靶向核受体的抗前列腺癌小分子药物研发新进展

作为全球男性第二大常见癌症，前列腺癌严重威胁着人类健康。在前列腺癌发病过程中，雄激素受体（androgen receptor，AR）起着关键作用，糖皮质激素受体（glucocorticoid receptor，GR）也参与调节部分AR通路下游基因，因此，阻断AR和GR信号通路是前列腺癌治疗的重要策略。综述从核受体AR和GR的结构特征和生物学功能出发，从药物化学角度系统介绍了近5年来靶向核受体的抗前列腺癌药物研发新进展，包括雄激素竞争性AR拮抗剂、雄激素非竞争性AR拮抗剂、AR降解剂、GR拮抗剂和AR/GR双重拮抗剂等，为去势抵抗性前列腺癌的治疗提供新思路。

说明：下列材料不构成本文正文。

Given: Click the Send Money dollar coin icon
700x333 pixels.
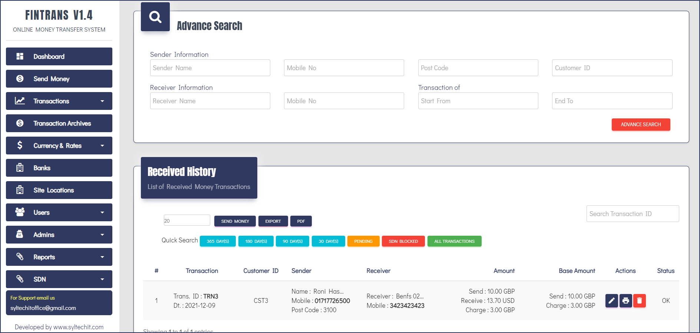Looking at the screenshot, I should [20, 79].
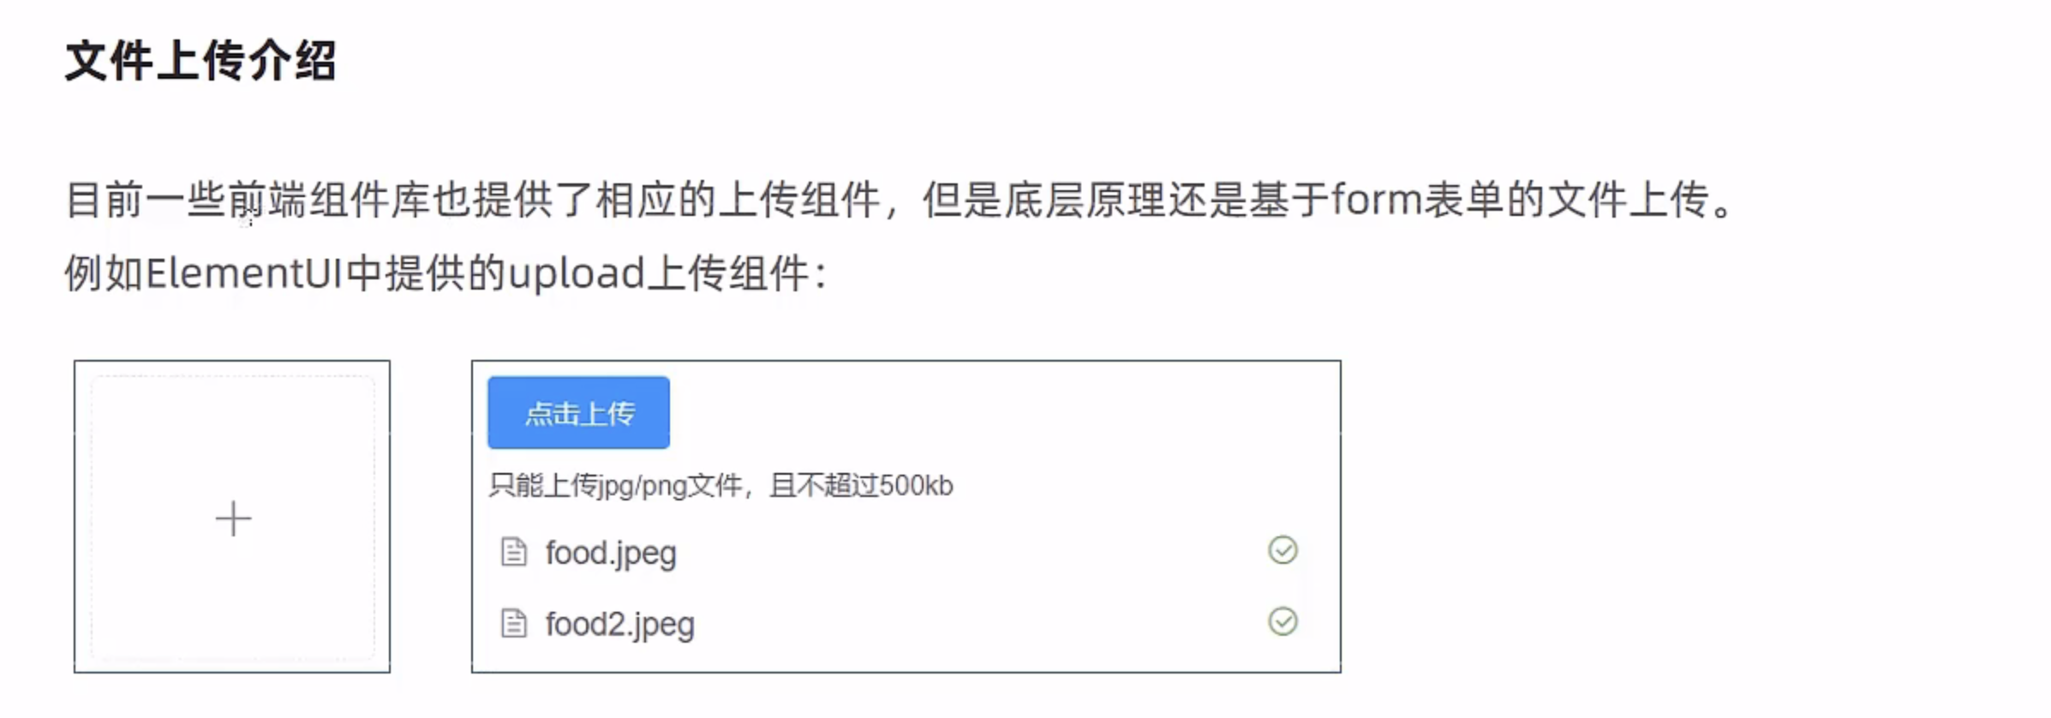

Recent Development in Nuclear Receptor-Targeted Small Molecule Drugs against Prostate Cancer

Prostate cancer, the second most common cancer in men worldwide, causes a serious threat to human health.Notably, the androgen receptor (AR) plays a crucial role in the pathogenesis of prostate cancer, and the glucocorticoid receptor (GR) modulates downstream genes in certain AR signaling pathways.Thus, disrupting the AR and GR signaling pathways holds great promise for effective treatment of prostate cancer.This review provides a comprehensive overview of the structural characteristics and biological functions of AR and GR, and a systematic introduction to the recent breakthroughs in medicinal chemistry for prostate cancer treatment, including the development of novel androgen competitive AR antagonists, androgen non-competitive AR antagonists, AR degraders, GR antagonists and AR/GR dual antagonists, which offer novel insight for the treatment of castration-resistant prostate cancer.